João vê Nele – em Jesus – a semelhança dos grandes profetas do Antigo Testamento, Moisés, que passou quarenta dias para falar com Deus na Montanha, como supracitado, mas em Jesus esta em plenitude, por isso João utiliza a linguagem simbólica para descrever o Messias, de forma que o povo compreendesse e esta não se esgotasse, pois assim ainda é a linguagem simbólica.
Então, o deserto onde se encontra Jesus é o lugar de purificação, onde mora o que não é bom, tal como no Mar, para a cultura judaica, por isso Jesus envia os dois mil espíritos imundo para os porcos que vão atirar-se ao Mar, lá mora o mal, e lá deve ficar não se fala mais dos porcos.
Quanto à simbologia implícita na QUARENTENA, é este mesmo termo que ainda se faz uso a linguagem tecnológica. Quando algo ao esta bem precisa ficar em observação, isto é, em quarentena.
A Igreja sabia Mãe e mestra indica como que uma seta a seus adeptos que não estando em perfeita comunhão com Deus é preciso parar, e pensar, penitenciar-se e confessar-se para voltar a “comunhão mais perfeita” com o Pai.
Este é um dos sentidos da quaresma, mas muitos não se dão conta e chagam a considerar sem sentido o tempo quaresmal, o que se pode entender é que tal ser não tem conhecimento nem mesmo, das circunstancias atuais, pois nós mais do que outrora não vivemos sem sinais externos.
Basta olhar para uma avenida na cidade em que você mora, sem as placas indicativas seria um verdadeiro caos dirigir, cada um com o desejo de chagar mais rápido ao destino faria “conversão” às ruas que dessem acesso e caminho mais curto para onde quer ir, mas o outro também quer chegar, então os sinais falam mais do que se pode imaginar, tal qual as placas que se encontram no decorrer de uma rodovia, alertando: DEVAGAR, CURVA A ESQUERDA, CURVA A DIREITA, DECLIVA, PONTE, ACLIVE, PROIBIDO RETORNAR, MÃO ÚNICA, ETC, a Igreja propõe àqueles que desejam estar mais “purificados” para celebrar o memorial da Páscoa, praticar anualmente um tempo de Oração, jejum e Caridade, note bem, mais intenso, porque todo tempo é tempo de se praticar tais atos.
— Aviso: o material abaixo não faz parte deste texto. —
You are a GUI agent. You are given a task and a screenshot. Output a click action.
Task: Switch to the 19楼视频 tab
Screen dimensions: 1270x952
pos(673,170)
Enfim quarenta quer dizer então, tempo necessário para nascer de novo, por isso o povo passou quarenta anos no deserto; 40 dias o dilúvio, quarenta dias da Ressurreição Jesus aparecia de tempo em tempo[5] aos discípulos falando-lhes das coisas do Reino.
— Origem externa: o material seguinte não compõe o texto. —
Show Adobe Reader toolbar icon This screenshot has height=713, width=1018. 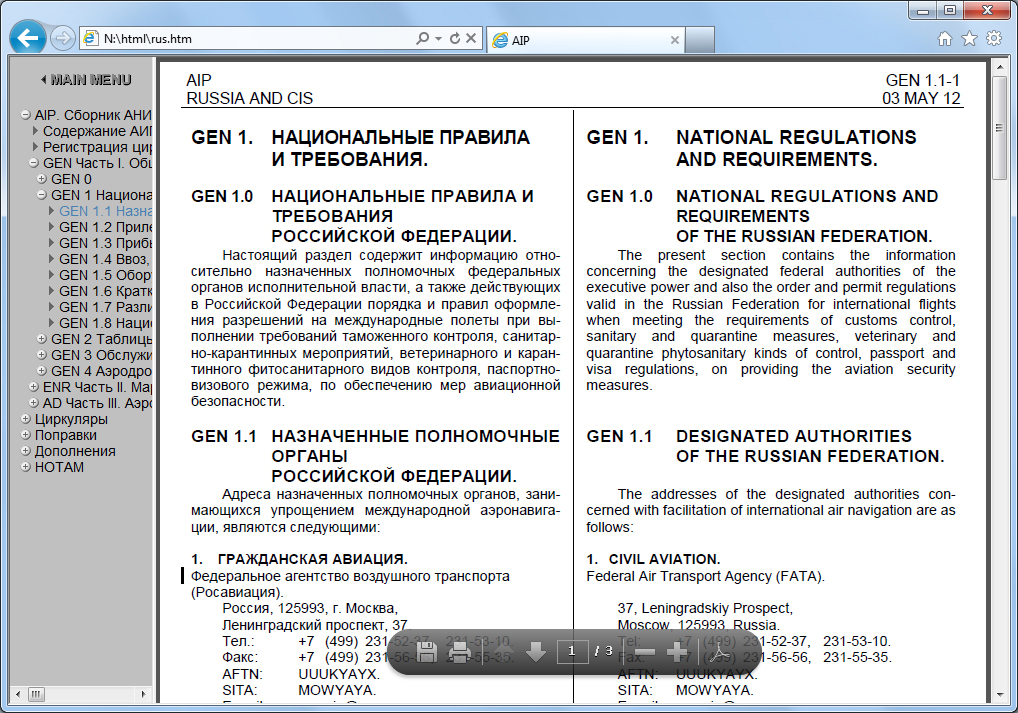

Os termos quarenta aparecem aproximadamente 22 vezes na Bíblia, mas sempre com carga simbólica.
Há então sem duvida alguma um sentido para a quaresma hoje, no mundo atual, basta que compreendamos porque quarenta é um tempo necessário, para melhor celebrar o que é o centro de nossa fé, a Ressurreição de Cristo. Daí decorre a urgência de conversão ao verdadeiro Caminho que é Cristo.
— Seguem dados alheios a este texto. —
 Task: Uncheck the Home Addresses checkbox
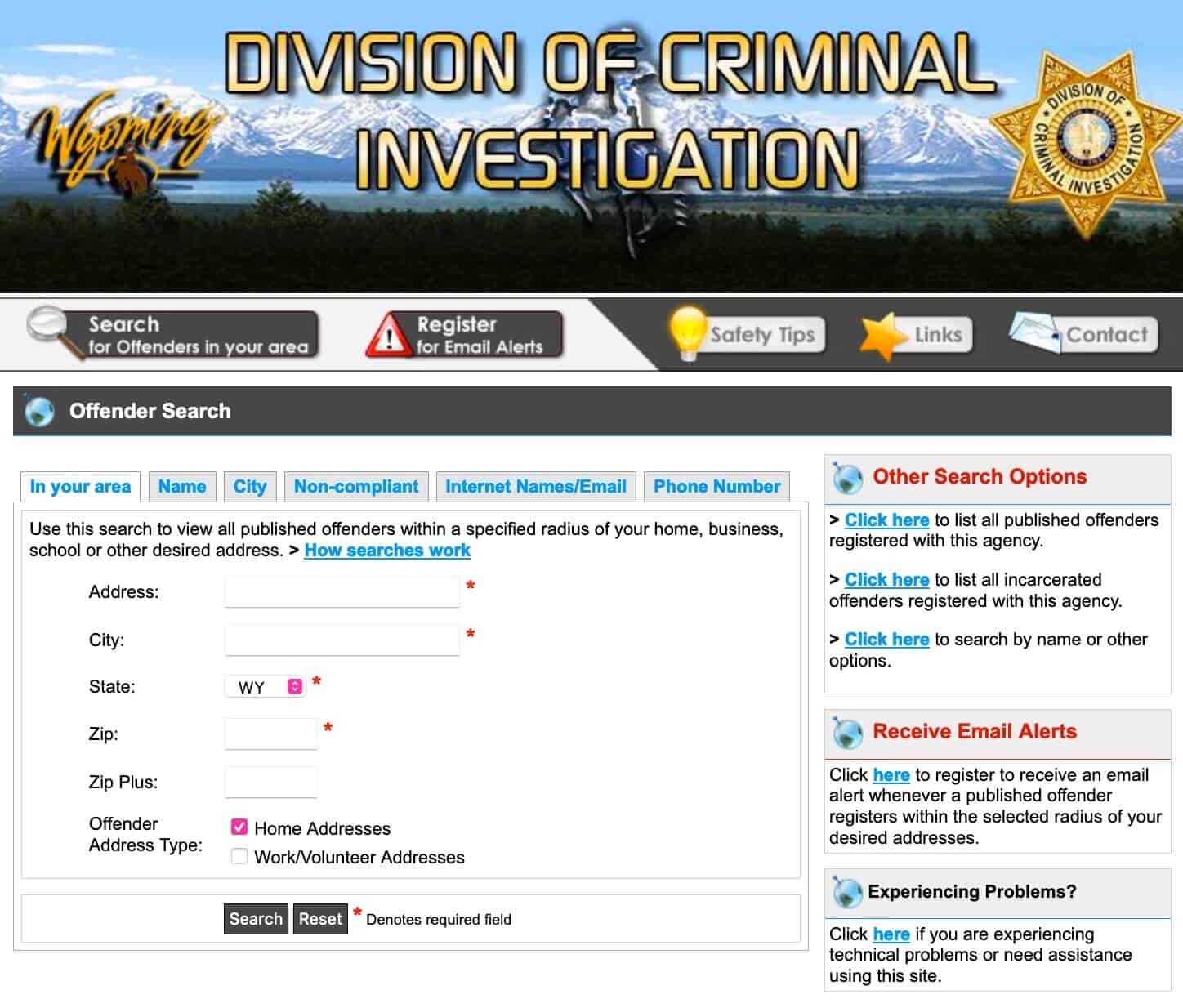[x=239, y=827]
Do sinal posto em nossas cabeças – cinzas – representando o desejo de desta vez mudar de verdade, confessar-se e não mais voltar ao pecado. Vale o propósito, vale o desejo sincero de mudança, a busca incansável pelo Sacramento da reconciliação – confissão – para que ao terminar este tempo propício a mudança de vida estejamos mais unidos a Deus e aos irmãos e irmãs.
Se buscarmos viver assim com este intuito o tempo quaresmal, então estaremos vivendo o nosso Batismo, que lava e purifica de todo pecado, mas que sem os exercícios quaresmais não chegaríamos onde desejamos dentro da vida cristã, a santidade.
Fiquemos atentos para não sermos sufocados pelas guloseimas que o mercado pouco interessado em “purificar” nossos organismos e muito menos nossa vida de fé, nos oferecerá, nas suas prateleiras.
Devemos viver a quaresma para bem celebrar a Páscoa[6] com seus verdadeiros sentidos, então será a festa verdadeiramente cristã.
Bom retiro quaresmal a todos e que tenhamos uma excelente celebração Pascal!
[1] “E aconteceu que ao cabo de quarenta dias, abriu Noé a janela da arca que tinha feito”. (Gên 8,6).
[2] Cf. Nm. 14,34; Dt 9,9; 9,11; 9,18; 9,25; I Sam 17,16; I Reis 19,8; Ez 4,6; Jn 3,4;
[3] Cf. Mt 4,2;
[4] Cf. Jo 1,1.14.
[5] Cf. At. 1,3.
[6] N.B. A Páscoa também era a festa da colheita, e a festa das tendas, daí que o Evangelista diz que o Verbo se fez Carne e Habitou, fez morada, entre nós. (sobre este sentido/tradição falarei noutra ocasião).